Sanders, other lawmakers urge NIH to consider patent override on cancer drug
- Twelve lawmakers, including presidential candidate Bernie Sanders (I-VT), sent a letter to the Department of Health and Human Services and the National Institutes of Health strongly encouraging the agencies weigh using their authority to override the patent on the drug Xtandi to lower its cost.
- Licensed by the Japanese drugmaker Astellas, the prostate cancer treatment costs $129,000 a year before rebates in the U.S., compared to $39,000 in Japan and $30,000 in Canada, according to the letter.
- The lawmakers want the NIH to consider using its "march-in" rights, which would allow the agency to license a patent drug to another company if "action is necessary to alleviate health or safety needs." Democratic lawmakers had previously asked the NIH to issue new guidelines on its use, but the request was turned down by the government agency.

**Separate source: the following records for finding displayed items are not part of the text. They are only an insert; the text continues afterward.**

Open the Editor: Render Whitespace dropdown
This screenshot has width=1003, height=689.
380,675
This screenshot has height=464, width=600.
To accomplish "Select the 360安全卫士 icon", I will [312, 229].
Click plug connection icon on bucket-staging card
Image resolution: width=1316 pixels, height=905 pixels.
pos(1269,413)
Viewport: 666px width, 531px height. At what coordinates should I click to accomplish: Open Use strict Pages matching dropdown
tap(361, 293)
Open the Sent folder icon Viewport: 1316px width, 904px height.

A week ago, eleven non-profit groups joined the Knowledge Ecology International (KEI) and Union for Affordable Cancer Treatment (UACT) in asking the NIH to lower the price of Xtandi using its march-in authority. The lawmakers' letter attempts to put some legislative muscle behind the request.
Notably, Xtandi was developed in part through the use of federal funds. The University of California, Los Angeles received grants from the Department of Defense and the NIH to fund phase 1 and phase 2 trials, which were eventually used as evidence in regulatory submission to the FDA. Medivation currently licenses the rights to the drugs to Astellas.
"We do not think that charging U.S. residents more than anyone else in the world meets the obligation to make the invention available to U.S. residents on reasonable terms," the lawmakers wrote.
As an initial step, the letter asked for a public hearing to be held on Xtandi to determine whether it meets the criteria for use of march-in rights. The NIH held hearings on this authority for the drugs Norvir and Xalatan in 2004, and again for Norvir in 2013.
Signatories to the letter also included Senators Al Franken (D-MN) and Elizabeth Warren (D-MA), and Representatives Llyod Dogget (D-TX) and Elijah Cummings (D-MD), among others.